Hi, I have also a SUSE 8.1 with a samba server on the net, and I haven't configure a firewall, what should I activate on the firewall with YAST. I am very new in this stuff so I better prevent now before someone damages all my work. Thanks Jose Anders Johansson wrote:
On Wednesday 23 April 2003 16:11, Matt Stamm wrote:
- No, this server was not behind a firewall. I'm still learning Linux (that's why I've kept most users off this system). I will definetly be learning firewall next. The system has no firewall and sits on a DSL line with a fixed IP address. I've since learned that that makes it a sitting duck for hacking ?!?!?!
To say the least :) It's never a good idea to put a live system on the internet until you have at least the basics down. And that goes triple for a system running samba, or any other type of file sharing.

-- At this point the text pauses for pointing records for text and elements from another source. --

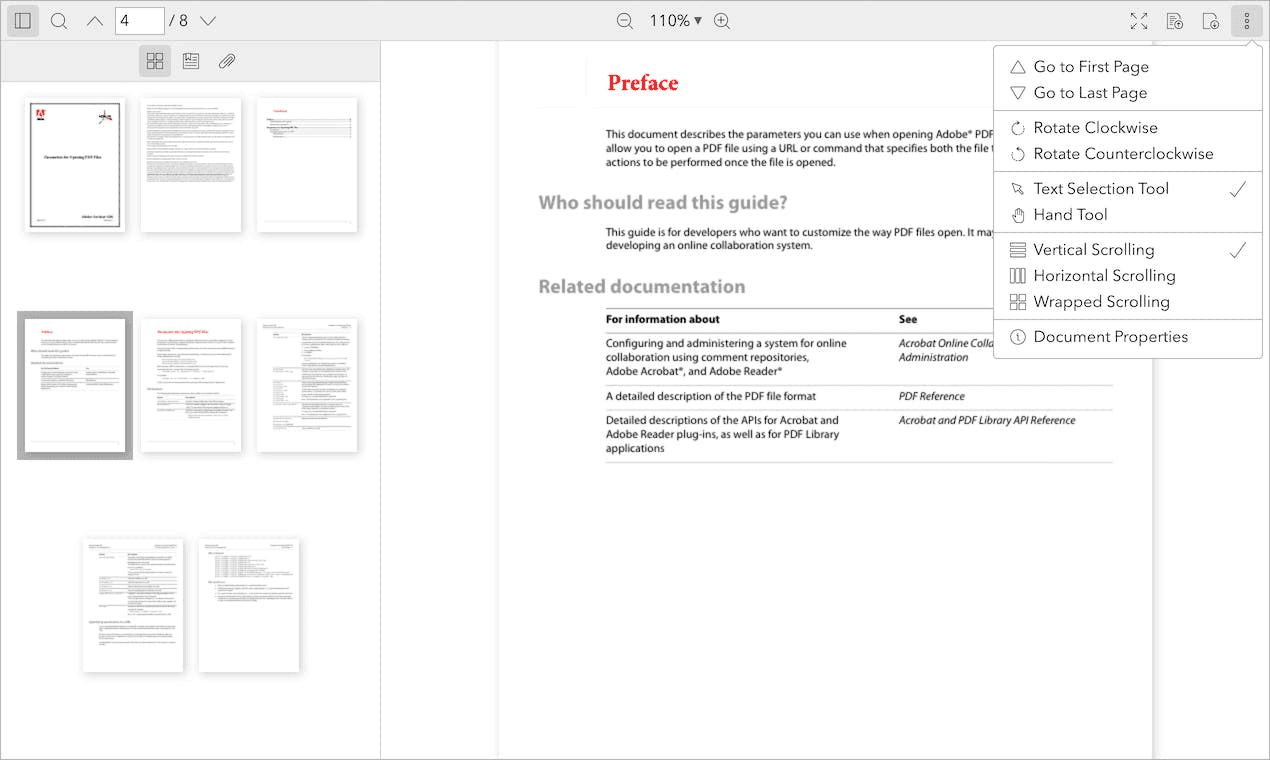Screen dimensions: 1270x760
Task: Zoom in using the plus icon
Action: 722,20
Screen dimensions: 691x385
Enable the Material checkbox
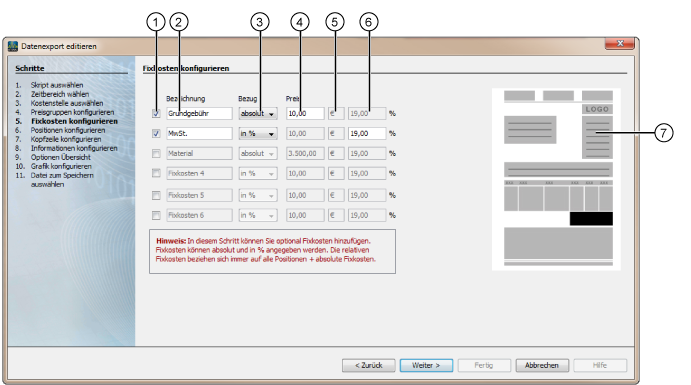(156, 153)
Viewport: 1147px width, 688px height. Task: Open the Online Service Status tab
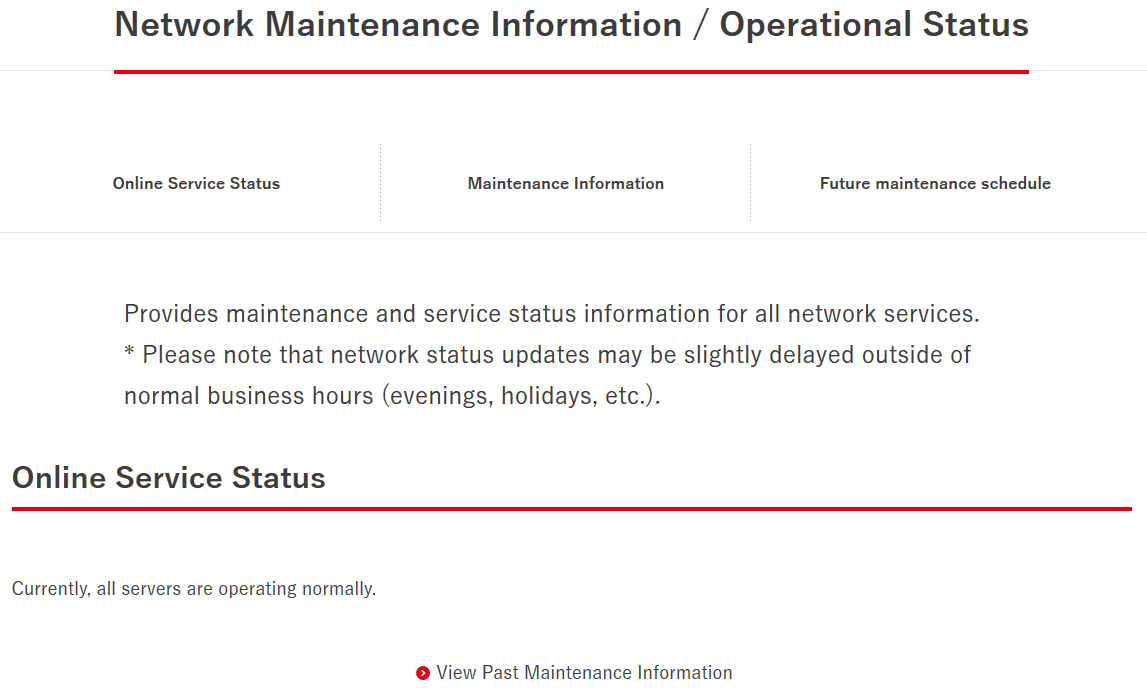[196, 183]
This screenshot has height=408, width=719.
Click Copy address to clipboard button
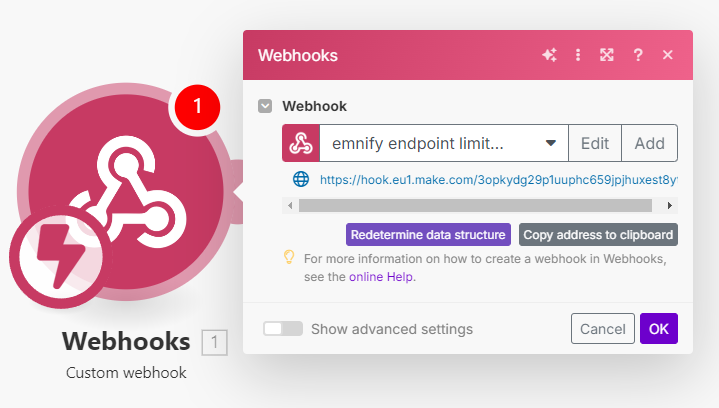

- I don't beleive its a coworker because the two users are myself and one other coworked. The coworked uses Samba only from his Windows system. I've already talked to him, its not him.
ok, it was just a thought. You should always start by eliminating the simple answers. I usually don't and frequently end up with egg on my face :)
I also noticed the following interesting entires in the log files...
in the "warn" log...
Apr 19 18:32:23 linux kernel: 199.170.68.4 sent an invalid ICMP error to a broadcast. Apr 19 18:32:24 linux kernel: 199.170.68.4 sent an invalid ICMP error to a broadcast.
in the "messages" log...
Apr 19 23:16:24 linux useradd[3496]: new user: name=mailnull, uid=47, gid=100, home=/var/spool/mqueue, shell=/dev/null
Do these mean anything??
Well, it means a user has been added, which means that whoever was on your system on April 19 had root access. I would suggest a full reinstall. Take the machine off the internet as soon as possible, if you haven't already, back up any data you want to save, and do a full reinstall. Even if the person who cracked your machine wasn't very good (since you can read those lines in the log it means he didn't even try to clean up after himself), you still can't trust any programs on that machine.
And before you put the machine back on the net, get all security patches, and look at firewalls. Look twice at firewalls. And look at all passwords you use, to make sure you don't use simple words, or combinations of words. Passwords like that can be cracked very quickly. And don't put *any* services on the net which uses plaintext passwords.